La Russie et la Biélorussie seront-elles présentes aux Jeux de Paris 2024 ?

La question ne devrait pas concerner le CIO, mais les Nations Unies. Il leur revient d’adopter une résolution pour autoriser, ou interdire, la Russie et la Biélorussie aux Jeux de Paris 2024. Elles l’avaient fait dans les années 60 pour bannir l’Afrique du Sud du mouvement olympique en raison de sa politique d’apartheid. Mais la Russie, comme la Chine, siègent aujourd’hui au conseil de sécurité de l’ONU…

Le mouvement olympique traverse-t-il aujourd’hui un cycle dominé par les questions politiques ?

Non. Le cycle actuel, depuis le début des années 2000, est dominé par la durabilité, la sauvegarde de la planète. Paris 2024 en est une illustration. Pour la première fois dans un grand événement sportif, l’électricité sur les sites de compétition ne sera pas assurée par des générateurs. C’est un exemple parmi d’autres. Le cycle précédent, entre Los Angeles 1984 et Sydney 2000, était plus économique. Mais, inévitablement, la politique continue de s’inviter. Le mouvement olympique ne peut pas s’en défaire. Les Jeux d’hiver de Sotchi, en 2014, l’ont démontré. A ce jour, ils restent les derniers à avoir été voulus et pensés comme une vitrine de l’Etat.

Les pays-hôtes des Jeux insistent souvent sur l’impact de l’événement sur la société, notamment en termes de pratique sportive. Cet impact est-il réel ?

Il est réel mais souvent éphémère. Le soufflet retombe vite. Le CIO l’a compris. Depuis 2003-2004, il travaille beaucoup sur l’héritage intangible des Jeux olympiques. Paris 2024 me semble aller dans cette voie, avec les 30 minutes quotidiennes de sport à l’école, la Génération 2024. Le COJO essaye de contribuer à la mise en place d’une incitation à la pratique sportive. L’avenir dira si ses efforts ont porté leurs fruits.

Quelle est pour vous l’édition la plus marquante des Jeux olympiques ?

J’en citerai trois.

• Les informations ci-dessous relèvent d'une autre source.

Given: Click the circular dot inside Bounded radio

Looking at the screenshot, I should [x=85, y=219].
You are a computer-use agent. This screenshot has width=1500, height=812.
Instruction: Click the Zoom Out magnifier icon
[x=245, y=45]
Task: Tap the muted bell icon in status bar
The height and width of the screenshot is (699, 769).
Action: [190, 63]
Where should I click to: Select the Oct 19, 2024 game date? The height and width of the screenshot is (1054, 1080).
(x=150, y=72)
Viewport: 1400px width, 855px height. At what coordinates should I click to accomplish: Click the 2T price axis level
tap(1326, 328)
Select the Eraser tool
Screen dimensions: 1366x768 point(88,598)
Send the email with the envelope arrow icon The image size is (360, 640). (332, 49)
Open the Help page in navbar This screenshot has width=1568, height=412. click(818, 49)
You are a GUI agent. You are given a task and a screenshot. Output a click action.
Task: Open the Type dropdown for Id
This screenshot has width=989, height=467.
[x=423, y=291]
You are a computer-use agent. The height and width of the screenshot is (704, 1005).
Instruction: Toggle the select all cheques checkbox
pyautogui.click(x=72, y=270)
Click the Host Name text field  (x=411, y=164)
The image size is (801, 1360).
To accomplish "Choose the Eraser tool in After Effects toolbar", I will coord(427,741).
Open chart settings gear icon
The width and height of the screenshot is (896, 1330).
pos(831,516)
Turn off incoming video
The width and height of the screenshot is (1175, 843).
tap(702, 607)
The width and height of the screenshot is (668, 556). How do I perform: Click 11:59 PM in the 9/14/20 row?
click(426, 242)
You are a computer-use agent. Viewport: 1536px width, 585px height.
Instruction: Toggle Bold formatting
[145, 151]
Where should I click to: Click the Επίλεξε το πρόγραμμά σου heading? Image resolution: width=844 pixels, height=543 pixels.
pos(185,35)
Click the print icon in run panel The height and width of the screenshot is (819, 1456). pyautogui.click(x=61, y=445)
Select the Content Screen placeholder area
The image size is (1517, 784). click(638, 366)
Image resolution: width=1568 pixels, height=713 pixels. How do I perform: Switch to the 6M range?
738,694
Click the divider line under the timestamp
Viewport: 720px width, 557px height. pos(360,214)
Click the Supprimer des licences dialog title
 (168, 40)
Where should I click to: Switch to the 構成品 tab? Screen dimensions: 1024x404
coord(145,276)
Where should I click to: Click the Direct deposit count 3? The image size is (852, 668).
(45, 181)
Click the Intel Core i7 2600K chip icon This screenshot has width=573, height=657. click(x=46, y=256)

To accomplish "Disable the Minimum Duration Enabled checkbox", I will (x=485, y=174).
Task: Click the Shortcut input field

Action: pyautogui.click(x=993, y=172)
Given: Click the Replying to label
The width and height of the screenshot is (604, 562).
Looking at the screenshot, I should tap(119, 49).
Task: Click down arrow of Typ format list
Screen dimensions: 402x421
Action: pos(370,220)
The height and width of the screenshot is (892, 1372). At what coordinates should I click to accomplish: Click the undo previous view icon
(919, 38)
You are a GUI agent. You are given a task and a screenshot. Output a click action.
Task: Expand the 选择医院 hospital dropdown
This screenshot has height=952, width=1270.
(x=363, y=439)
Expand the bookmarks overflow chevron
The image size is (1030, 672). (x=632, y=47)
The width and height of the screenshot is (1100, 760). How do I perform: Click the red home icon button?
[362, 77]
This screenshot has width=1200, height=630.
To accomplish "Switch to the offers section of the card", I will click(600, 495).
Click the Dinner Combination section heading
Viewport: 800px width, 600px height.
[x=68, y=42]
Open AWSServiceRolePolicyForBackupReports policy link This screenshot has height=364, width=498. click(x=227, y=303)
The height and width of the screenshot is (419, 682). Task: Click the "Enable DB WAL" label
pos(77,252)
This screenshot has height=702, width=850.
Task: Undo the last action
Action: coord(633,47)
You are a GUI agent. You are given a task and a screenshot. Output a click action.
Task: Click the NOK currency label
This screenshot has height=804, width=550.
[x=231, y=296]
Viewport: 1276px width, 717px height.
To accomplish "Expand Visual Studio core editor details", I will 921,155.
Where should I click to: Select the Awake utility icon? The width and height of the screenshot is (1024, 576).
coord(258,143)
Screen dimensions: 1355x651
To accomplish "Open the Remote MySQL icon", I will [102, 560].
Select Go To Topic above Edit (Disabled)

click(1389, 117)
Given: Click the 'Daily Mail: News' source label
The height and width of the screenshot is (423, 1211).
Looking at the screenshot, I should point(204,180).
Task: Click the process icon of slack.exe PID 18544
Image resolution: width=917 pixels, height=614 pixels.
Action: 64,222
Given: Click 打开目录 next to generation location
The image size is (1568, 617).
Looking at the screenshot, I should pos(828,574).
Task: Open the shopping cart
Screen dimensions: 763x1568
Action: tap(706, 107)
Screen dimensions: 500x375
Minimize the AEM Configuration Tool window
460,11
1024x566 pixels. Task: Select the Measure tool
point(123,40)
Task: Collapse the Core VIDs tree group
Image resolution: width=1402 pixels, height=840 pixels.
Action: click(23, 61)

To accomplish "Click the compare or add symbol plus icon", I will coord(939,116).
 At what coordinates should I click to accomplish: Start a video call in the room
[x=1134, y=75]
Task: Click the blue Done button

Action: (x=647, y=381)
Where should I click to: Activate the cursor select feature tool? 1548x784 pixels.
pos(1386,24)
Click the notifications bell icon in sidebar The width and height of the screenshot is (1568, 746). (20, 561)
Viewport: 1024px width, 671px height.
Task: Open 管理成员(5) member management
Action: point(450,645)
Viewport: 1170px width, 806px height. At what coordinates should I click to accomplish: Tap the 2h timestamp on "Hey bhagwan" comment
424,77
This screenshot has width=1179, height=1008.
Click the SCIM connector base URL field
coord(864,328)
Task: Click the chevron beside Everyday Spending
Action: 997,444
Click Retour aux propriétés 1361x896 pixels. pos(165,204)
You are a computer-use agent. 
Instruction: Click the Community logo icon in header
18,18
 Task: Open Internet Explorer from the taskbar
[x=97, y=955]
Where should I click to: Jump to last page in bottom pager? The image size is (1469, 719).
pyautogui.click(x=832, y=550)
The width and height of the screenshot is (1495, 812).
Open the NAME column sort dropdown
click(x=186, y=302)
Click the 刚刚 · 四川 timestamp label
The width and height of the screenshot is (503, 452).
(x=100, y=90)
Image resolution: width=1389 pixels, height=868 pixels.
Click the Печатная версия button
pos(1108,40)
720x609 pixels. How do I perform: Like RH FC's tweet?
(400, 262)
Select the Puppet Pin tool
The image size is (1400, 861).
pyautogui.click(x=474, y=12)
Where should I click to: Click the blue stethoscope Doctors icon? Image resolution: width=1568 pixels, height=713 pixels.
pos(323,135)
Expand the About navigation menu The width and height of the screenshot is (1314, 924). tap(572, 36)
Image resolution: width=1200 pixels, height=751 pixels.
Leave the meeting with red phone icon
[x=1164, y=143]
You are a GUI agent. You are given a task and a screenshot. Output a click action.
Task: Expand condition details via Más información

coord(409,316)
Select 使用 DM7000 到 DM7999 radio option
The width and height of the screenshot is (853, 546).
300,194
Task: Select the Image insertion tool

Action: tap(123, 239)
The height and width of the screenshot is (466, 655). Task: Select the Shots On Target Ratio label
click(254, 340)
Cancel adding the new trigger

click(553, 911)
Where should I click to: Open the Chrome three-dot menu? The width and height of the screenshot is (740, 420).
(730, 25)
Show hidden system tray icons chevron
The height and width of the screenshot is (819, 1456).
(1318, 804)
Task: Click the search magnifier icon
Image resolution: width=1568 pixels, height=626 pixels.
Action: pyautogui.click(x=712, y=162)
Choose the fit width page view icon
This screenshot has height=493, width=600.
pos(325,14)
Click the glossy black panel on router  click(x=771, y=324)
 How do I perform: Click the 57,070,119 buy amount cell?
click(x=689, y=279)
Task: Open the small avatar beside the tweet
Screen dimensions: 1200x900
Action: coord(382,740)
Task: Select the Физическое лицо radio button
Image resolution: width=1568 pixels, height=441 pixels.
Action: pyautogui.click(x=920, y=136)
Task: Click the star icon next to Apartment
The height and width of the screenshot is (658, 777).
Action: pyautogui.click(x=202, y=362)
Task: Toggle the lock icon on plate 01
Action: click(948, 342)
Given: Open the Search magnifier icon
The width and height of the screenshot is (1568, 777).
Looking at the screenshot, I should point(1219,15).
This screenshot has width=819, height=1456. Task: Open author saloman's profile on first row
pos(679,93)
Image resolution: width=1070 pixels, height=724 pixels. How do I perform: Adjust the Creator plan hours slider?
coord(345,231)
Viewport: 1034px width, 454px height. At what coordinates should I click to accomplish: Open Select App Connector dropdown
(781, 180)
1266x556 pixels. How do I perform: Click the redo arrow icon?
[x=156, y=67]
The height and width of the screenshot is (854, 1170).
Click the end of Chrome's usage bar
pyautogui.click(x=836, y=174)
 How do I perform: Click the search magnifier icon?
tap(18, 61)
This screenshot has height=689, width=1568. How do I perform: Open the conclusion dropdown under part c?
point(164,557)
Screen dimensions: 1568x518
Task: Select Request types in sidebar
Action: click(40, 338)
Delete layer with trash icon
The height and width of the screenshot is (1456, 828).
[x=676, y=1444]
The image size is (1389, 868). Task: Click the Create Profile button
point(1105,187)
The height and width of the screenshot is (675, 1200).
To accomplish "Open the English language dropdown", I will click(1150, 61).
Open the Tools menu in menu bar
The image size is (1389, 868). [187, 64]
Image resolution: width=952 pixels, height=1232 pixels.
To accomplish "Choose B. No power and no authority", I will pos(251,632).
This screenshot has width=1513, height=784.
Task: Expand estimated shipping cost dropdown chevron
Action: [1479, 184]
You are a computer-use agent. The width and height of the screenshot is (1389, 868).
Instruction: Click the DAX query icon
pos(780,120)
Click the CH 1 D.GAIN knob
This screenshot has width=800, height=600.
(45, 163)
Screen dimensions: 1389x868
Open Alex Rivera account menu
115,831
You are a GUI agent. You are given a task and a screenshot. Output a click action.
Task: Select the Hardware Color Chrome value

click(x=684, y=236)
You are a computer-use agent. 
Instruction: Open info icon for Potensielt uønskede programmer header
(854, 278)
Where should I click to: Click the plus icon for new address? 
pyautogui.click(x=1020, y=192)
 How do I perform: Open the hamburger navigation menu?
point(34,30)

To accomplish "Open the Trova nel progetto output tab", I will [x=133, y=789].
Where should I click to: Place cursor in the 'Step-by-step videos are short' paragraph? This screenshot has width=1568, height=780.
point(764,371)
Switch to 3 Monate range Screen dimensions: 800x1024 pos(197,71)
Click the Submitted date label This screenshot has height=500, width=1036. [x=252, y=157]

Les Jeux de Stockholm en 1912. Ils ont fait la part belle aux compétitions culturelles, tout en donnant naissance au concept du camp olympique de la jeunesse, toujours d’actualité aujourd’hui. Ces Jeux ont réussi le mélange du travail du travail du corps et de l’esprit. Plus récemment, les Jeux de Barcelone en 1992. Ils ont été les premiers Jeux universels, avec la présence de la Dream Team et d’une équipe de la CEI, la Communauté des états indépendants, après l’éclatement du bloc soviétique. Barcelone 1992 a été une révolution sportive, mais aussi urbanistique. Enfin, les Jeux d’hiver de PyeongChang 2018, où l’idée très utopique d’une équipe coréenne unifiée a été concrétisée à la cérémonie d’ouverture (photo ci-dessus).

Les Jeux olympiques peuvent-ils être un outil au service de la paix ?

Ils sont un outil pour réunir toutes les nations du monde. L’ONU compte aujourd’hui 193 pays, le CIO en recense 206. En rassemblant autant de personnes en un même lieu, on facilite le dialogue et la discussion. Aux Jeux d’Helsinki en 1952, l’URSS et ses pays satellites ont participé pour la première fois. Tout le monde a été réuni. Les grands événements sportifs internationaux permettent d’initier une autre vision de la société. C’est pourquoi je suis pour la participation de tous les athlètes, quitte à ce que certains soient présents sous statut neutre.